Abdulkadkir Mohamed Warsame, un commandant militaire loyal à l’ancien premier ministre Hassan Ali Khair, a affirmé lundi à l’AFP avoir pris le contrôle du district de Hawle Wadag, dans le centre de la capitale.  

« Maintenant nous voulons prendre le contrôle de la présidence. Nous n’allons pas le laisser en paix », a-t-il ajouté, à propos de « Farmajo ». « Il veut rester au pouvoir par la force, nous sommes contre ça, nous continuerons à nous battre jusqu’à ce qu’il parte ».

Habitants en fuite

À Bermudo, dans le sud de la ville, des témoins ont rapporté que des habitants quittaient leur foyer.

« Les gens ont commencé à fuir la zone de Bermudo, où les combattants pro-opposition ont pris position la nuit dernière, la situation est tendue et il peut y avoir des confrontations armées à tout moment si la situation reste la même », a déclaré Fadumo Ali, un habitant.

Des habitants appelaient les deux camps à arrêter les combats et se plaignaient de coupures d’électricité et d’eau.  

Dimanche, l’ancien président Hassan Sheik Mohamud, prédécesseur de « Farmajo » et figure de l’opposition, a déclaré que sa propre maison avait été visée par des « forces loyales » à l’actuel chef de l’État, mais cette information a été démentie par des témoins et par le gouvernement.

Écoles et universités étaient fermées lundi, mais la vie semblait mener son cours normal dans les quartiers de Mogadiscio non touchés par les violences.

Lundi matin, le premier ministre Mohamed Hussein Roble s’est dit « profondément attristé par la tragédie qui a perturbé la sécurité dans la capitale », appelant les forces armées à « respecter leur engagement » et à « protéger » les habitants de Mogadiscio.  

Dans un communiqué lundi, le secrétaire général de l’ONU Antonio Guterres s’est dit « profondément préoccupé » par les affrontements récents.
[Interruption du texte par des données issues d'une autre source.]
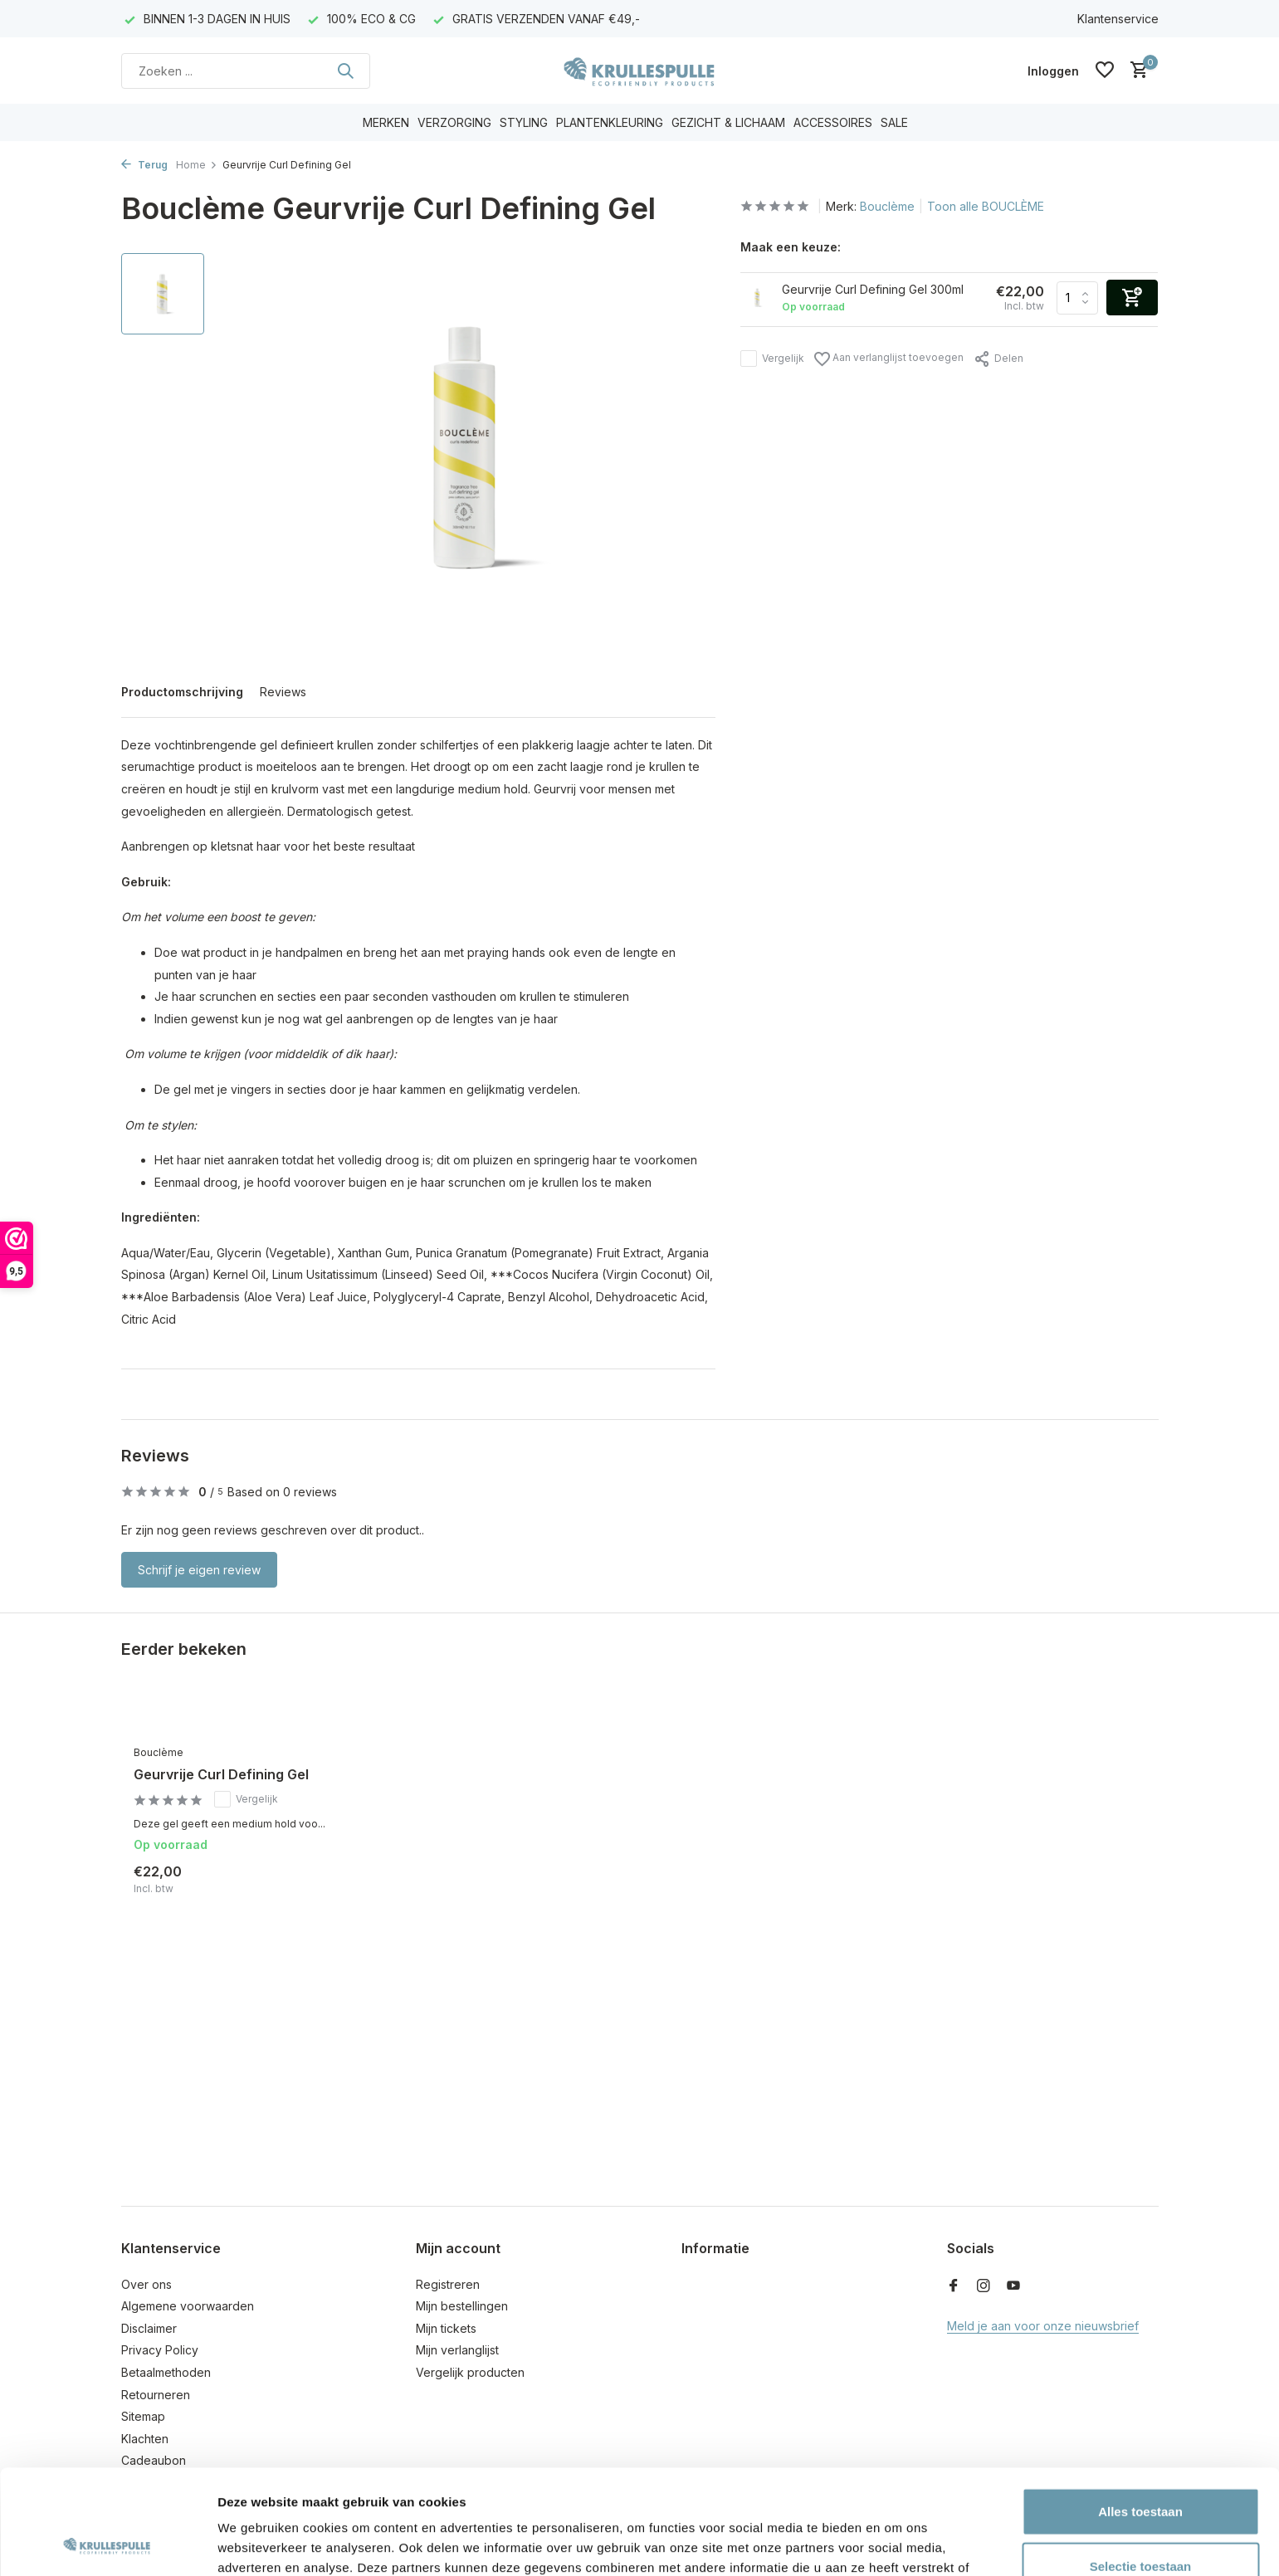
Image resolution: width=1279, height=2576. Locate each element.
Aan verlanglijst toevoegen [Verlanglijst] (889, 359)
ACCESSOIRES (832, 122)
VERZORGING (454, 122)
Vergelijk (772, 358)
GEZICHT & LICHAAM (728, 122)
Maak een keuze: (790, 247)
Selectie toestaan (1141, 2468)
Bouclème (887, 206)
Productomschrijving (182, 692)
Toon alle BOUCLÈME (985, 206)
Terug (144, 165)
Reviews (283, 692)
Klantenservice (1118, 19)
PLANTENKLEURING (609, 122)
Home (196, 165)
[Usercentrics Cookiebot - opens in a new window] (107, 2543)
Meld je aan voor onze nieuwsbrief (1043, 2326)
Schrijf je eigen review (199, 1570)
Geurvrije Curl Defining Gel (221, 1774)
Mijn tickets (446, 2328)
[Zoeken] (245, 71)
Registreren (448, 2284)
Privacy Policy (159, 2350)
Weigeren (1140, 2522)
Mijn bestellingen (462, 2306)
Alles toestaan (1140, 2413)
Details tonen (896, 2543)
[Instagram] (983, 2286)
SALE (894, 122)
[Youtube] (1013, 2286)
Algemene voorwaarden (187, 2306)
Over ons (146, 2284)
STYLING (524, 122)
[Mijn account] (1053, 71)
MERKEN (386, 122)
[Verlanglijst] (1105, 70)
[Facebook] (953, 2286)
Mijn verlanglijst (457, 2350)
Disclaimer (149, 2328)
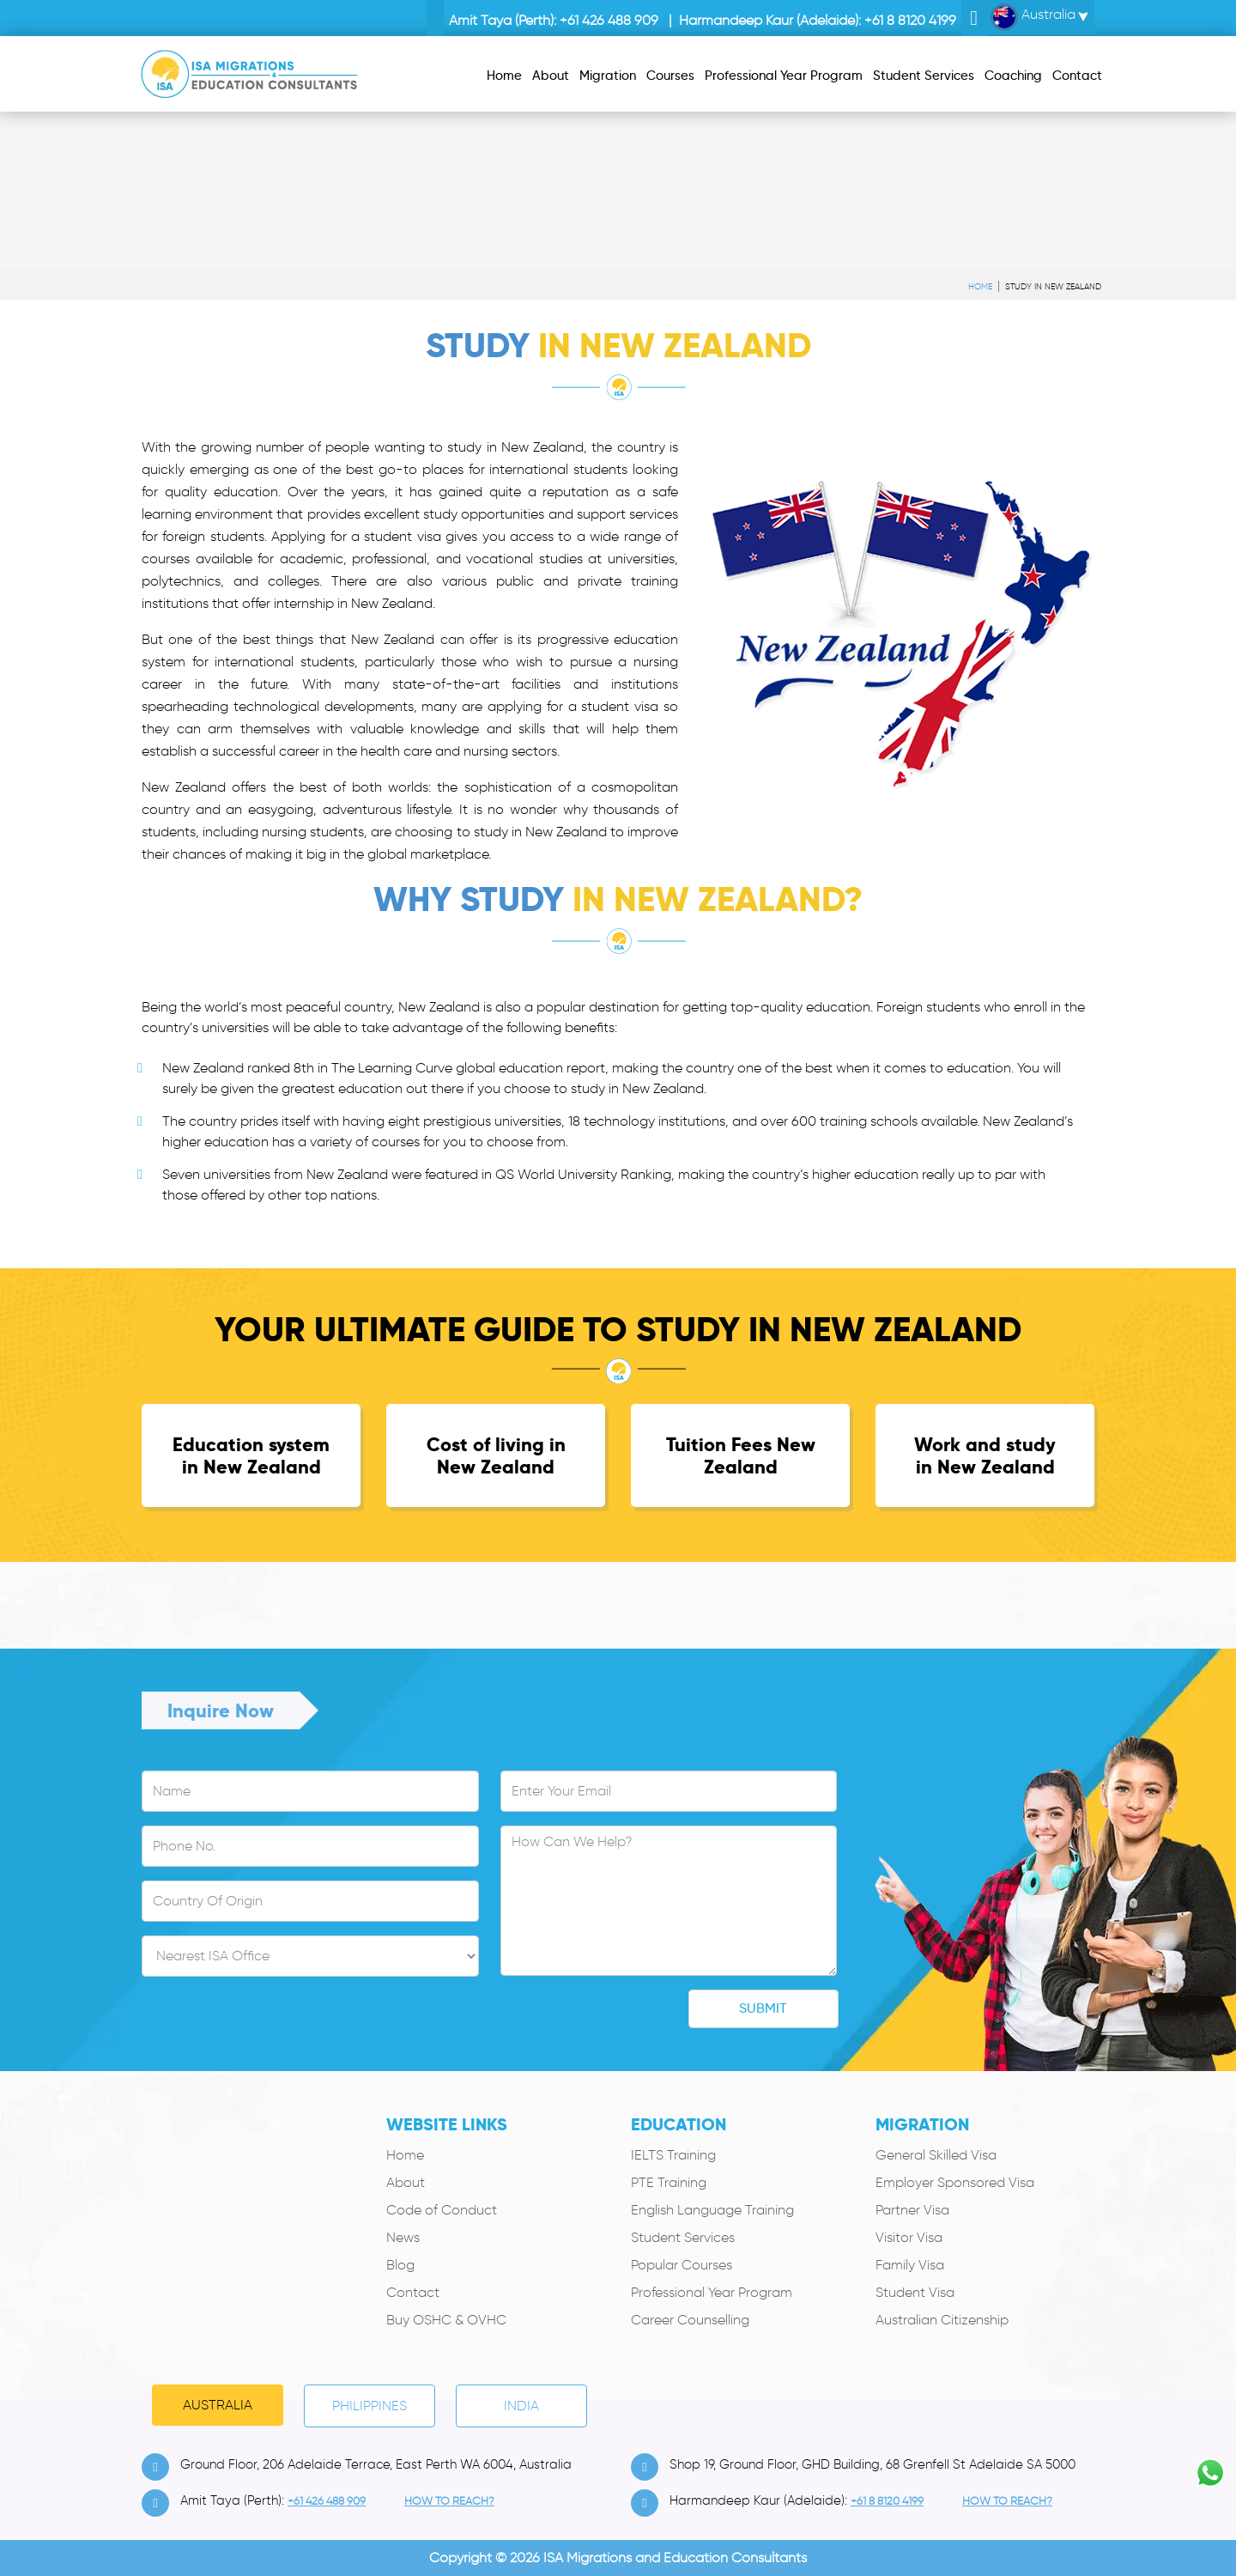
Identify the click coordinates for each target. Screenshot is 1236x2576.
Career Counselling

Il « exhorte toutes les parties prenantes somaliennes à reprendre des négociations immédiatement » pour sortir de la crise, précise son communiqué.

L’UA a condamné vendredi l’extension du mandat de Farmajo tandis que le Conseil de sécurité de l’ONU avait appelé le même jour les parties à « rejeter la violence et reprendre le dialogue de toute urgence et sans condition préalable ».

Le département d’État américain a également exprimé son inquiétude, précisant qu’il était « prêt à envisager tous les instruments disponibles, y compris les sanctions et restrictions en matière de visas », afin de contrer l’instabilité de la situation en Somalie.